__Try it__: Using the records below, give again exactly the lines from the line that contains "For every named" through the line that contains "View 2257 Compliance", both ends included, and only those.

__Material provided__:
┌────────

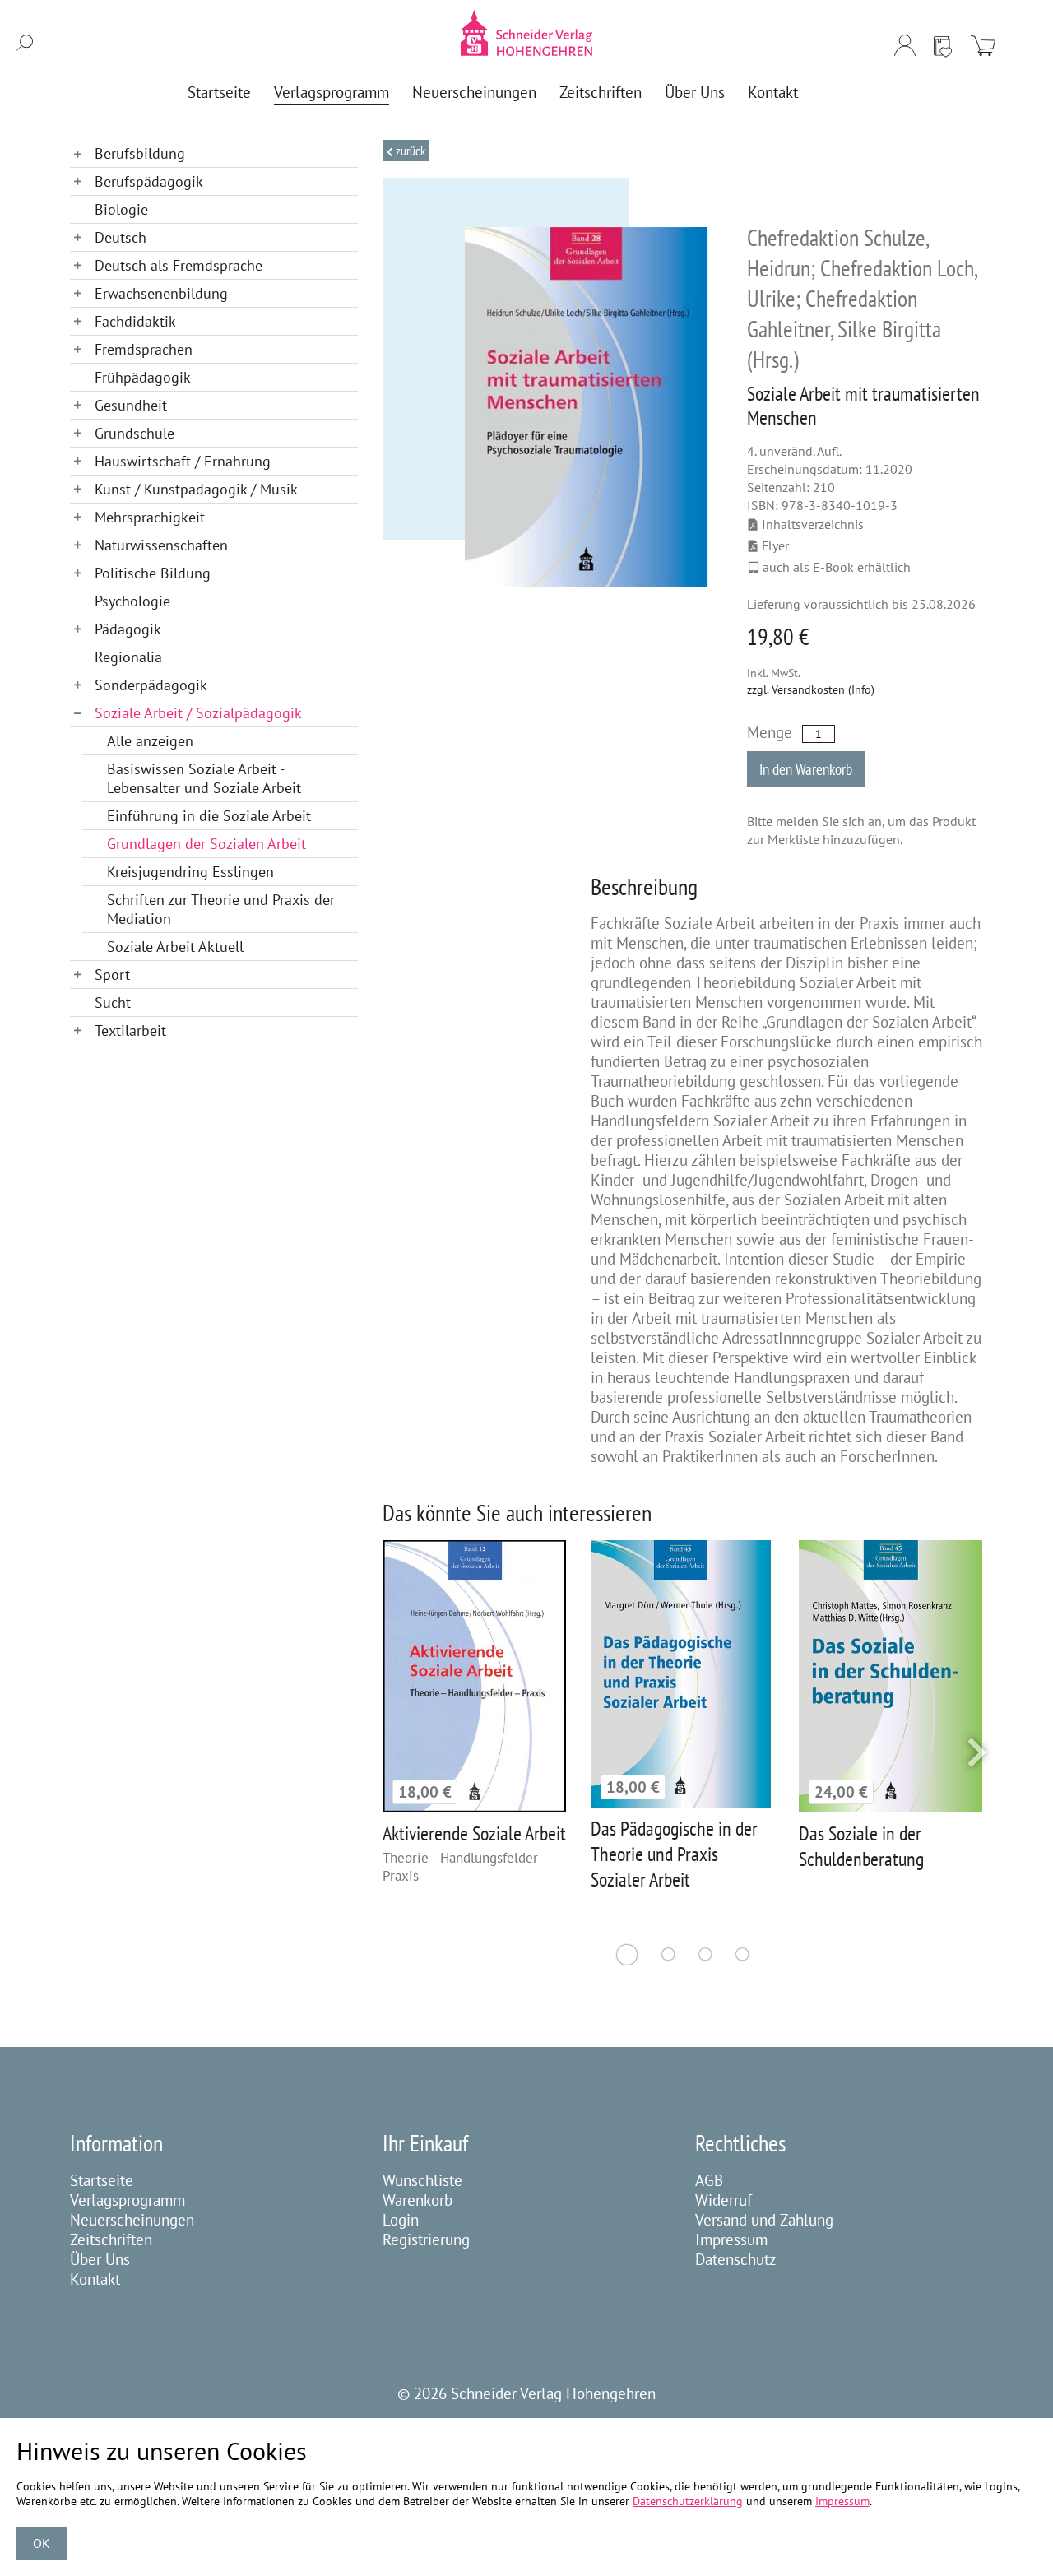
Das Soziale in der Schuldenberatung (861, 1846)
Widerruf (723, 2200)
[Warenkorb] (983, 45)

└────────
┌────────

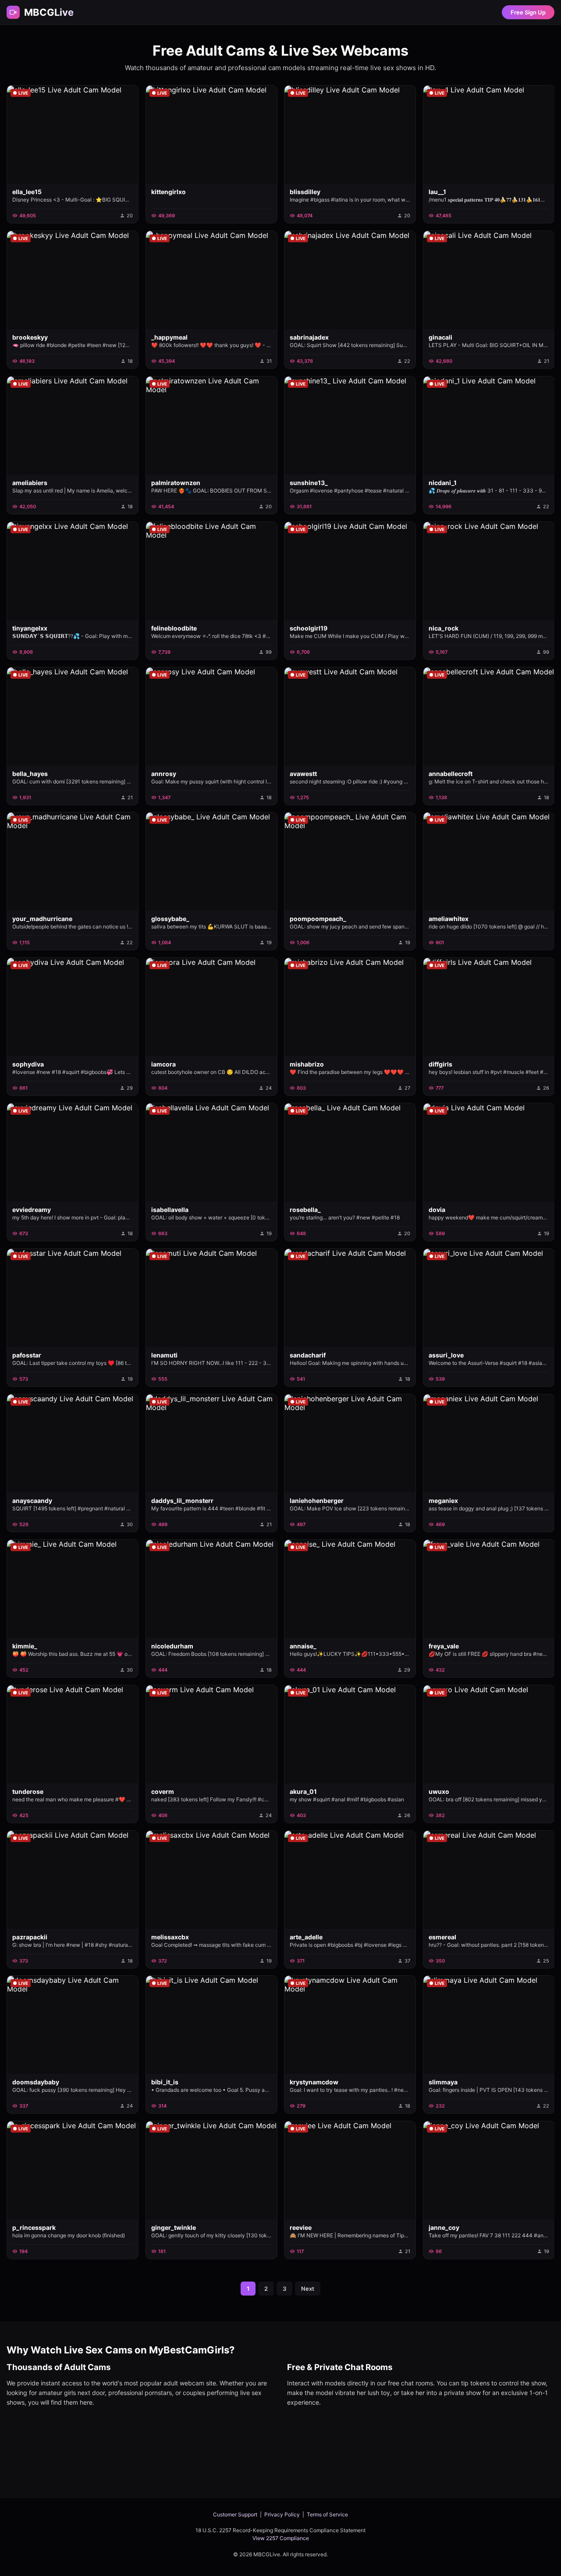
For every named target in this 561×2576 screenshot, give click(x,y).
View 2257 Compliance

└────────

__Response below__:
For every named target in this 561×2576 screenshot, give click(x,y).
View 2257 Compliance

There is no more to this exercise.